Please print the following entries exactly as they appear, beginning at the line that contains "Click the 7일 data point on chart" and stopping after the line that contains "coord(477,314)".

Stored dataset items:
-*-

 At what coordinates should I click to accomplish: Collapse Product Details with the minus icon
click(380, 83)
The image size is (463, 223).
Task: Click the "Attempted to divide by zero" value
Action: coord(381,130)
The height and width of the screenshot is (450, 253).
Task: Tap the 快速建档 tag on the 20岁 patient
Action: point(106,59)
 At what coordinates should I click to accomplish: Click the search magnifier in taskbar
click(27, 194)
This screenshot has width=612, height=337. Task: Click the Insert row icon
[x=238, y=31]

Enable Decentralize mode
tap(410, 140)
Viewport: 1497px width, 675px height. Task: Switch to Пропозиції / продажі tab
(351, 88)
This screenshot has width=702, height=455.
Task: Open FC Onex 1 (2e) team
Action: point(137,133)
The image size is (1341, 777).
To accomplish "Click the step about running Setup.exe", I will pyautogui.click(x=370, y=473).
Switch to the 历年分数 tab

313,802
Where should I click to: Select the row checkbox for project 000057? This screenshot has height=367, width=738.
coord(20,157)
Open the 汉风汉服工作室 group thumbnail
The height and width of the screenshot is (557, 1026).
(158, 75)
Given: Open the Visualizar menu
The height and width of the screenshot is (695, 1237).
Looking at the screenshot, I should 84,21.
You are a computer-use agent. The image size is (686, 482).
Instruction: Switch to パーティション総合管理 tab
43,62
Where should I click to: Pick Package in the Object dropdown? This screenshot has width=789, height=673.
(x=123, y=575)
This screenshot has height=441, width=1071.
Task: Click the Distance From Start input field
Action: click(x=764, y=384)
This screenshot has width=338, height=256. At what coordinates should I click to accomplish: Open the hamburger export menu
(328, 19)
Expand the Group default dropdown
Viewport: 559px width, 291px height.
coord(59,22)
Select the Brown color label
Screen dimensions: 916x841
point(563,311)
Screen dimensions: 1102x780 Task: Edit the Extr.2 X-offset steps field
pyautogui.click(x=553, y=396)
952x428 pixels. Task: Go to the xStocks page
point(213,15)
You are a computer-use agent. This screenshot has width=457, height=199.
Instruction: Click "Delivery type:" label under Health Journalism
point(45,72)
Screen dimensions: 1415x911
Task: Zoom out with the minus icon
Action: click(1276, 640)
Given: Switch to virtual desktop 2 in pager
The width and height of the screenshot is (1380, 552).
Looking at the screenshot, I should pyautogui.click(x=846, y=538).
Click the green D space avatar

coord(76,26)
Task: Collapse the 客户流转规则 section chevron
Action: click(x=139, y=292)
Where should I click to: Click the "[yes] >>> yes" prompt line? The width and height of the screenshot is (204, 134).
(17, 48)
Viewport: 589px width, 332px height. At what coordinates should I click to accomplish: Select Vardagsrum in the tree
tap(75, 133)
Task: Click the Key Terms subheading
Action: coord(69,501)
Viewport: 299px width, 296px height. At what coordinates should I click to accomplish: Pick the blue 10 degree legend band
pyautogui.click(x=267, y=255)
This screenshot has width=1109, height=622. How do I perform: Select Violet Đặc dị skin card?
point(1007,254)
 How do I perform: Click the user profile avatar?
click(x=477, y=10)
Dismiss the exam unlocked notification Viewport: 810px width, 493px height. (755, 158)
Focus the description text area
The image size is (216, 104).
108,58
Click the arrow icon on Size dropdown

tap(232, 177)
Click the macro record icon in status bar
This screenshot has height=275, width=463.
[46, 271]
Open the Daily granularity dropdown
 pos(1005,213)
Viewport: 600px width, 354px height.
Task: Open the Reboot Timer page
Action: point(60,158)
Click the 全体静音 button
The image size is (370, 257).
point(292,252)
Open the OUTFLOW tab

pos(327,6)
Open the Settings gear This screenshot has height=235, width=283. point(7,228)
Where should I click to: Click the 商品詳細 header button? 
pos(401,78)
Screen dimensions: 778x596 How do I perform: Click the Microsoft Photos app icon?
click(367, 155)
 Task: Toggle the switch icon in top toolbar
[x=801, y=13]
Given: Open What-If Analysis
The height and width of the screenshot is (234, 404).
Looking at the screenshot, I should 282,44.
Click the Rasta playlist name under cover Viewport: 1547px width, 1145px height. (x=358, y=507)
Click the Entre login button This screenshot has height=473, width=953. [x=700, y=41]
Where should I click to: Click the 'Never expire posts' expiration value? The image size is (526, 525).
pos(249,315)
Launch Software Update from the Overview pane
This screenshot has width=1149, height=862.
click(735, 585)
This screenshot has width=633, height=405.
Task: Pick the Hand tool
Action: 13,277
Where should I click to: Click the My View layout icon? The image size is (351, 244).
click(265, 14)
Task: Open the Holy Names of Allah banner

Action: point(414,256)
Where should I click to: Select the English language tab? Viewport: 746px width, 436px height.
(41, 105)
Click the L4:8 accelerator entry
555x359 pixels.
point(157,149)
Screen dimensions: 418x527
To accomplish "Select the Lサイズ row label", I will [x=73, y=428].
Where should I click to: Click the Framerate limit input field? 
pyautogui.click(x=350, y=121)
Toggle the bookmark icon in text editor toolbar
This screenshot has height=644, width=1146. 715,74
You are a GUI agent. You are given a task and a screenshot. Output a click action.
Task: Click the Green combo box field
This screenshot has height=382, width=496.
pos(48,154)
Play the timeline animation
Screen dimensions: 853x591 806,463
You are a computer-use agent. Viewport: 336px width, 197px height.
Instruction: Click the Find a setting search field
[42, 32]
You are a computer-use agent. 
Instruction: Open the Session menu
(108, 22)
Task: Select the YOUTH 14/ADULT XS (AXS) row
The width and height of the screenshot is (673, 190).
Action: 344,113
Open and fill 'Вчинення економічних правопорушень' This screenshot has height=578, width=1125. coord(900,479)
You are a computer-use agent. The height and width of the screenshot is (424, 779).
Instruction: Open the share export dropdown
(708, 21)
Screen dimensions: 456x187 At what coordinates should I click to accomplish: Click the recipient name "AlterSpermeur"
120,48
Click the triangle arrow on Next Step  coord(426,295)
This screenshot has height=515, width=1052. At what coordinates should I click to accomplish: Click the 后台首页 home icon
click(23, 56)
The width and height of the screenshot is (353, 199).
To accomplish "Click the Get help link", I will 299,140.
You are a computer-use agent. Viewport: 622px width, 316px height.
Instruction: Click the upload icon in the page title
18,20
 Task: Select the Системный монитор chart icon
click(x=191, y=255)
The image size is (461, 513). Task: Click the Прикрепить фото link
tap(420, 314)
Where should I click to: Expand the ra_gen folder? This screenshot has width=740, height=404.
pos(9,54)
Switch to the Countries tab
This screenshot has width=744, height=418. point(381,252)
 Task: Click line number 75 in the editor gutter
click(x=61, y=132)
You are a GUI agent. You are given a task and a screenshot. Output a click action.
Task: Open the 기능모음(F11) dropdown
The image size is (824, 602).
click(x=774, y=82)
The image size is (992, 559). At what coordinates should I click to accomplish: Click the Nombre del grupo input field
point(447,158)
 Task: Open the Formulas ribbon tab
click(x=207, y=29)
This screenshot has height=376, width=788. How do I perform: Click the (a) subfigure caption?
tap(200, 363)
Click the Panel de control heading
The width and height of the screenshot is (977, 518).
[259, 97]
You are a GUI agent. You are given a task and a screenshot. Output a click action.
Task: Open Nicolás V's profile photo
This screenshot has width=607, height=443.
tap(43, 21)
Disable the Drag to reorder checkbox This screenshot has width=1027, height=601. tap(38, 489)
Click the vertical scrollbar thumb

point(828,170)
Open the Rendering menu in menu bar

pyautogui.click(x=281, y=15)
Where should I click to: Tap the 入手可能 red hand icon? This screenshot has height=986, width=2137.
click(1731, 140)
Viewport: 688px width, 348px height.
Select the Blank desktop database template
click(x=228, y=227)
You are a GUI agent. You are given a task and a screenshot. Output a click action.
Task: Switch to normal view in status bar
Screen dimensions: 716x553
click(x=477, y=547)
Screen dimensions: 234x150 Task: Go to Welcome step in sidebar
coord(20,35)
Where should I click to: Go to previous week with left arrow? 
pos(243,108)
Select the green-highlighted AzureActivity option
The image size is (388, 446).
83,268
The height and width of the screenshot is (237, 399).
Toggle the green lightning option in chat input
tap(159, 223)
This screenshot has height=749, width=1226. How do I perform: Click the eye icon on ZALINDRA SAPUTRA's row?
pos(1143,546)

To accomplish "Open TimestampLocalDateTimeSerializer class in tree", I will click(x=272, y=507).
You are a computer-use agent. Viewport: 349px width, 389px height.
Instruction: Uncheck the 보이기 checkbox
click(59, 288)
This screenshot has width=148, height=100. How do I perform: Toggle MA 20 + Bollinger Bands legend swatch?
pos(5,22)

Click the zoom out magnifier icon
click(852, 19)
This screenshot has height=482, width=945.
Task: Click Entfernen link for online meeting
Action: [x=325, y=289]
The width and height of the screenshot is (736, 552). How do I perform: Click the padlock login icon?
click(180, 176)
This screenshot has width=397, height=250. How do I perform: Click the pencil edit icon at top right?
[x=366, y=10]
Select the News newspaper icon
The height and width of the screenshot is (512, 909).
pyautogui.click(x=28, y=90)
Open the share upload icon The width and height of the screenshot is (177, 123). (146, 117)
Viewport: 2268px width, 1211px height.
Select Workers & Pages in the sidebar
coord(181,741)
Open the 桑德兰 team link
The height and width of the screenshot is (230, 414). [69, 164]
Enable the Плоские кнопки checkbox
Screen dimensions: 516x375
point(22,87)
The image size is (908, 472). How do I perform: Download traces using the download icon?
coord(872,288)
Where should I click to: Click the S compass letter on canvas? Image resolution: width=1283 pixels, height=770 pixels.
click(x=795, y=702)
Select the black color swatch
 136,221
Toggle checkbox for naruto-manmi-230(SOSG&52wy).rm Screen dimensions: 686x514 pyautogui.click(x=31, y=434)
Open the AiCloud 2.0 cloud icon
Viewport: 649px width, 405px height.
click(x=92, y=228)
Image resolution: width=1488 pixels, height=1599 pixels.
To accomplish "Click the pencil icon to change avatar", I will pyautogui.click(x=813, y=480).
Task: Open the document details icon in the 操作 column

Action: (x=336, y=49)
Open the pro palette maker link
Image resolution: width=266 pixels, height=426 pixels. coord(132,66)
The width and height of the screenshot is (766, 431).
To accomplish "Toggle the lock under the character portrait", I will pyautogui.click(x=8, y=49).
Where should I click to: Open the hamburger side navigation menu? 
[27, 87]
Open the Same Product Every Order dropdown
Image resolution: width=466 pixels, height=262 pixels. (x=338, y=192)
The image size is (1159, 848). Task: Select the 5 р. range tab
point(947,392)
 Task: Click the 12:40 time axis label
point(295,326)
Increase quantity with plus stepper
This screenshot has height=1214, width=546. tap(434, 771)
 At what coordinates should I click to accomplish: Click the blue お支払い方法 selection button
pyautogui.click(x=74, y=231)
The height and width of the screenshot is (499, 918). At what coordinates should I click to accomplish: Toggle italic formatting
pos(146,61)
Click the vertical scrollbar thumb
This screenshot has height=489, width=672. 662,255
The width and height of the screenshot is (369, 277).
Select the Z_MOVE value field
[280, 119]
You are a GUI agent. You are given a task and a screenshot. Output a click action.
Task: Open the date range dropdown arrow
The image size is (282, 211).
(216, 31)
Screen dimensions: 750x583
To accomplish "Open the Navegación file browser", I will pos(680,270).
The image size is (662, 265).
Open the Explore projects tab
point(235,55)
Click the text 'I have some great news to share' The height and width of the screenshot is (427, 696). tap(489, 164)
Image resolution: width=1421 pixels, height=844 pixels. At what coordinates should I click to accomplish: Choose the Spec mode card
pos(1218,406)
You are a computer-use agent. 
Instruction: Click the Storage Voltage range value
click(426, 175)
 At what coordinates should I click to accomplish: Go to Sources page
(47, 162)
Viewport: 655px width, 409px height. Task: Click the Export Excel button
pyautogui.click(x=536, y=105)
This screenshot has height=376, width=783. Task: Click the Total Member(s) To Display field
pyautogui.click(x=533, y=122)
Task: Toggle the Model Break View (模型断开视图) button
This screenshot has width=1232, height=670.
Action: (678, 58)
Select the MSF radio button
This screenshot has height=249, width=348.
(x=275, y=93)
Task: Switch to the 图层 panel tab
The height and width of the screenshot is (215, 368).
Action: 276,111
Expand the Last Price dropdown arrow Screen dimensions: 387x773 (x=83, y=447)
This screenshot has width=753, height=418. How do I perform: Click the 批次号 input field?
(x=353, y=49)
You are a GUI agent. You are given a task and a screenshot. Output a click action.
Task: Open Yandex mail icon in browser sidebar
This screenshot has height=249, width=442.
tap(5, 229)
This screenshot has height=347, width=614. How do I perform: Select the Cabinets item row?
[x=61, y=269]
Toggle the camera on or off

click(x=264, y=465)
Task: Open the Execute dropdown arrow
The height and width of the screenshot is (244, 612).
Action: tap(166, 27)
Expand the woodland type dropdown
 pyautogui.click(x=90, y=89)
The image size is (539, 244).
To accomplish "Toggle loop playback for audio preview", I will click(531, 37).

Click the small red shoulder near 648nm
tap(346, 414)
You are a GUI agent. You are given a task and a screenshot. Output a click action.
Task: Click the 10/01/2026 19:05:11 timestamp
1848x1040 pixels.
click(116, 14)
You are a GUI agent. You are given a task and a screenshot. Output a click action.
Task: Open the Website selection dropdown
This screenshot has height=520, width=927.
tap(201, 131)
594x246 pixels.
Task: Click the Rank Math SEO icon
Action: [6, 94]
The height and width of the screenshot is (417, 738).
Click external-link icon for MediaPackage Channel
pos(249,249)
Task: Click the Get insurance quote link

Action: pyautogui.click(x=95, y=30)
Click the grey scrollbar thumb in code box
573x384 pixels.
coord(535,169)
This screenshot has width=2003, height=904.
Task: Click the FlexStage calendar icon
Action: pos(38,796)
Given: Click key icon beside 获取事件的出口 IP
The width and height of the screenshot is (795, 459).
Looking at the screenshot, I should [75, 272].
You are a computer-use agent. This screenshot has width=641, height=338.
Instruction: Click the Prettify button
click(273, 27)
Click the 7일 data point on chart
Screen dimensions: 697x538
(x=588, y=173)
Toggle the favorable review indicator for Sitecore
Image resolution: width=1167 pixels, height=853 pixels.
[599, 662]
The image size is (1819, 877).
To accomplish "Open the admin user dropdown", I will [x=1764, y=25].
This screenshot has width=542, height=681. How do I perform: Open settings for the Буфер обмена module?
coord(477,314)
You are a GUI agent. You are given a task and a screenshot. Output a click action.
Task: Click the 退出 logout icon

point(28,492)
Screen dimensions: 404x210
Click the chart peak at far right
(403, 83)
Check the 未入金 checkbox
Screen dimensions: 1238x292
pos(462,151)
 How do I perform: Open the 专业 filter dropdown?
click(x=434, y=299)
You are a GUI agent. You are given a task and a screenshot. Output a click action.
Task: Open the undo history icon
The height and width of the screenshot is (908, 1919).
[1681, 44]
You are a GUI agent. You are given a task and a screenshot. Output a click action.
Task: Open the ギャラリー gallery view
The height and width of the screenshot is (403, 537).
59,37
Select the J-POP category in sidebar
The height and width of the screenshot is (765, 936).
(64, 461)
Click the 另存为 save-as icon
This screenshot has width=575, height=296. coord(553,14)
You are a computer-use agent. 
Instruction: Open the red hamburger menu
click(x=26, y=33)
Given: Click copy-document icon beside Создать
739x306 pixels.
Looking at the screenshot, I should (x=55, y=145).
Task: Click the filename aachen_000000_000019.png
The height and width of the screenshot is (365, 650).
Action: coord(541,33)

-*-

** COMPLETE OUTPUT **
Click the 7일 data point on chart
Screen dimensions: 697x538
(x=588, y=173)
Toggle the favorable review indicator for Sitecore
Image resolution: width=1167 pixels, height=853 pixels.
[599, 662]
The image size is (1819, 877).
To accomplish "Open the admin user dropdown", I will [x=1764, y=25].
This screenshot has width=542, height=681. How do I perform: Open settings for the Буфер обмена module?
coord(477,314)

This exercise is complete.